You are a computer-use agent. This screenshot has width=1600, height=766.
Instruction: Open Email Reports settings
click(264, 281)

---

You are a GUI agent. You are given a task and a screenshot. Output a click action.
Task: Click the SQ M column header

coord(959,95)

PROBLEM REQUIREMENTS: Render the lines from the one containing "You are a computer-use" through the one containing "click(264, 281)" as a Markdown table with the columns Number and Line, skipping any blank lines.

WRITTEN ANSWER:
| Number | Line |
|---|---|
| 1 | You are a computer-use agent. This screenshot has width=1600, height=766. |
| 2 | Instruction: Open Email Reports settings |
| 3 | click(264, 281) |